People who have already been digitally cloned as simulations include Bill Clinton, Marilyn Monroe, Fred Astaire, Ed Sullivan, Elvis Presley, Bruce Lee, Audrey Hepburn, Anna Marie Goddard, and George Burns.

[1][2] By 2002, Arnold Schwarzenegger, Jim Carrey, Kate Mulgrew, Michelle Pfeiffer, Denzel Washington, Gillian Anderson, and David Duchovny had all had their heads laser scanned to create digital computer models thereof.

[1] Early computer-generated animated faces include the 1985 film Tony de Peltrie and the music video for Mick Jagger's song "Hard Woman" (from She's the Boss).

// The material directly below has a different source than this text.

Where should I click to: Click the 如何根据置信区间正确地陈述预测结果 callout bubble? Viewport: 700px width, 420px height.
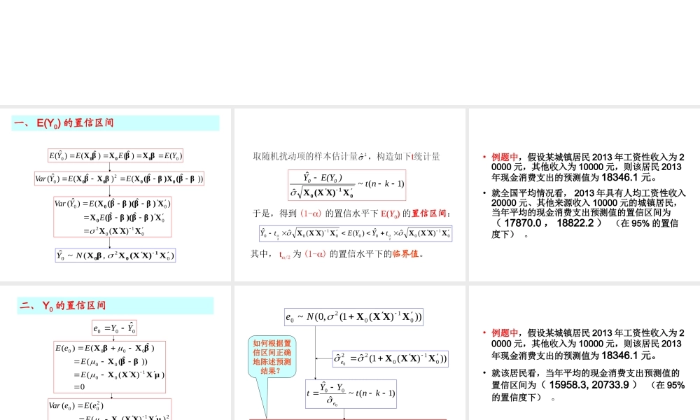[272, 357]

The face of Brandon Lee, who had died partway through the shooting of The Crow in 1994, had been digitally superimposed over the top of a body-double in order to complete those parts of the movie that had yet to be filmed.

By 2001, three-dimensional computer-generated realistic humans had been used in Final Fantasy: The Spirits Within, and by 2004, a synthetic Laurence Olivier co-starred in Sky Captain and the World of Tomorrow.

[7][8] Since the mid-2010s, the Star Wars franchise has become particularly notable for its prominent usage of virtual actors, driven by a desire in recent entries to reuse characters that first appeared in the original trilogy during the late 1970s and early 1980s.

Critics such as Stuart Klawans in the New York Times expressed worry about the loss of "the very thing that art was supposedly preserving: our point of contact with the irreplaceable, finite person".

Both Tom Waits and Bette Midler have won actions for damages against people who employed their images in advertisements that they had refused to take part in themselves.

[11] In the USA, the use of a digital clone in advertisements is required to be accurate and truthful (section 43(a) of the Lanham Act and which makes deliberate confusion unlawful).